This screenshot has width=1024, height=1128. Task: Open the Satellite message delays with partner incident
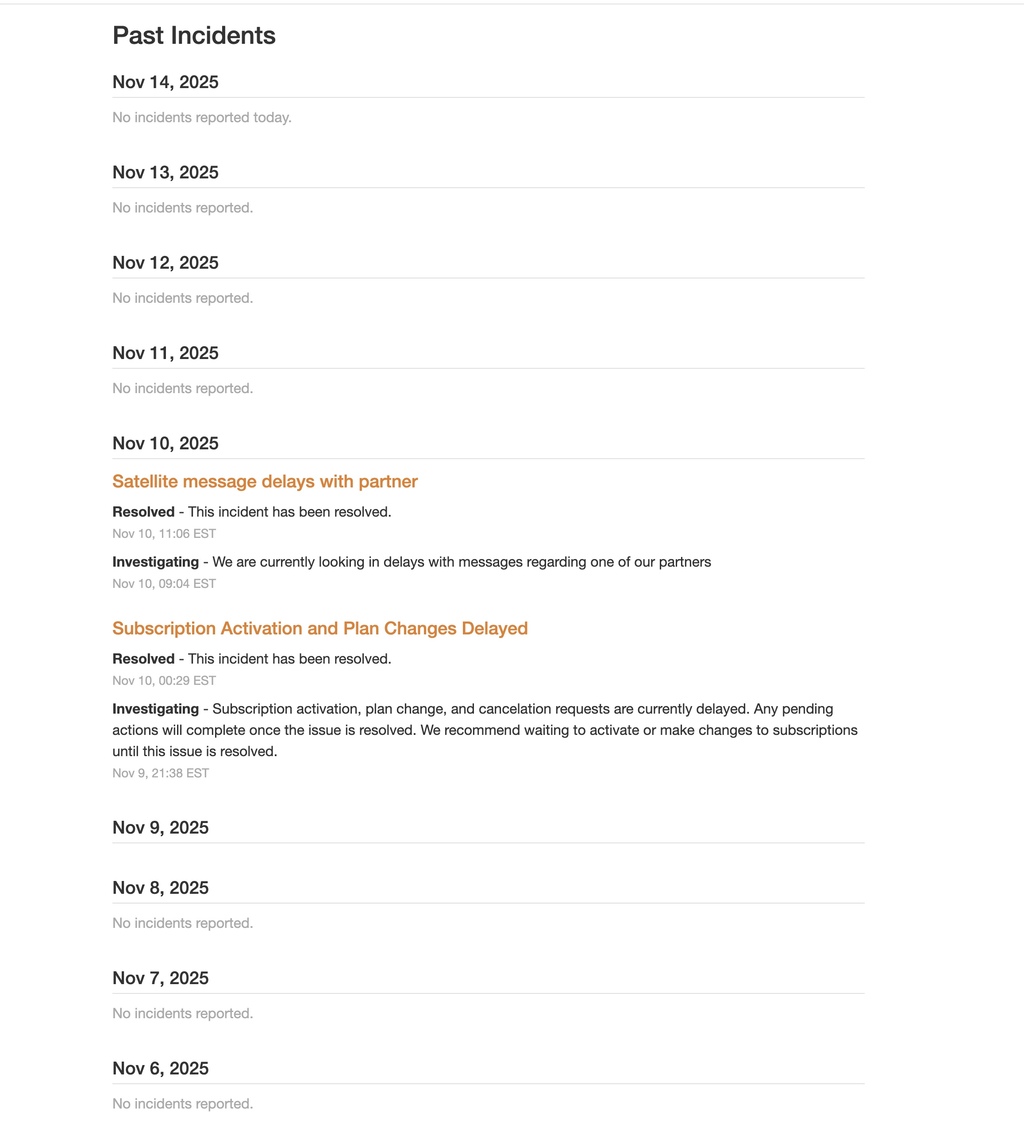[x=265, y=482]
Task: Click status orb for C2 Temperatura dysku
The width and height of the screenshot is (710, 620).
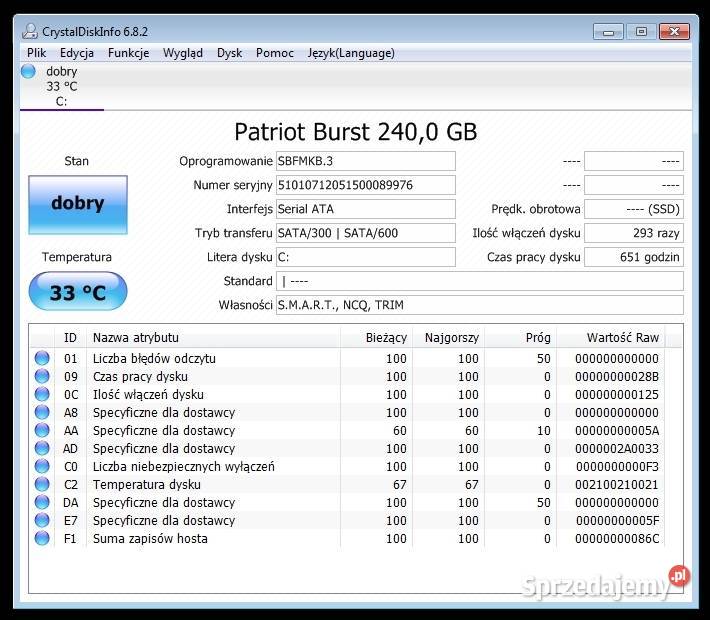Action: point(42,484)
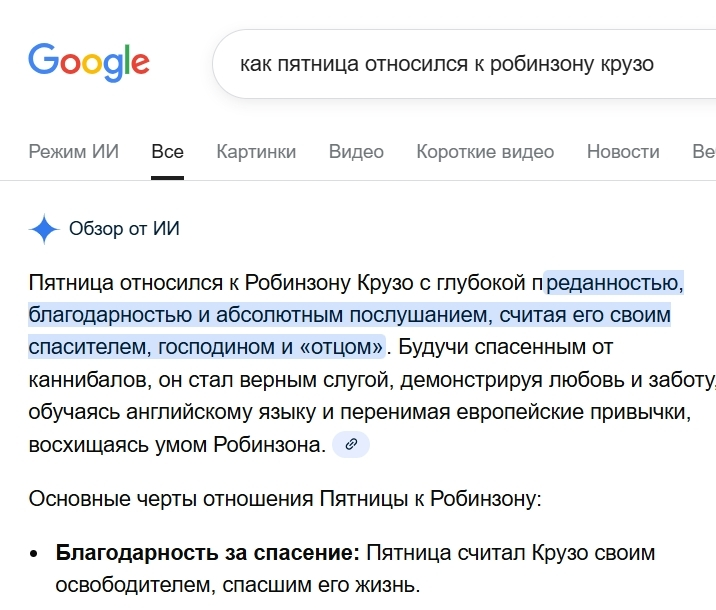Open the Видео tab
This screenshot has height=610, width=716.
point(356,152)
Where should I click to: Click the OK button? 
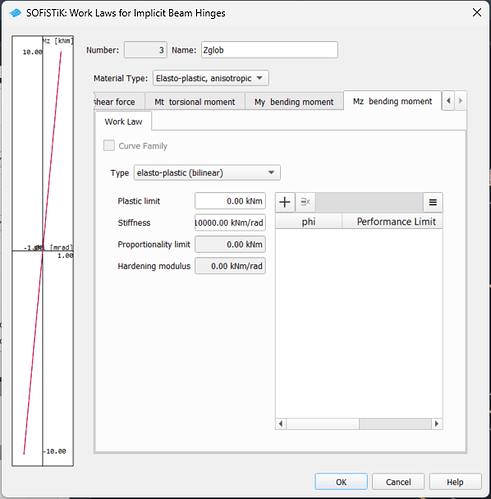pos(341,482)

◆ ◆ ◆ ◆ ◆ ◆ ◆

*Required action*:
Every entry belongs in the answer exactly as written, but no picture does.

*Response to this exercise*:
This screenshot has width=1024, height=1128. Task: Open the Satellite message delays with partner incident
[x=265, y=482]
Task: Click status orb for C2 Temperatura dysku
The width and height of the screenshot is (710, 620).
Action: point(42,484)
Open the Видео tab
This screenshot has height=610, width=716.
point(356,152)
Where should I click to: Click the OK button? 
pos(341,482)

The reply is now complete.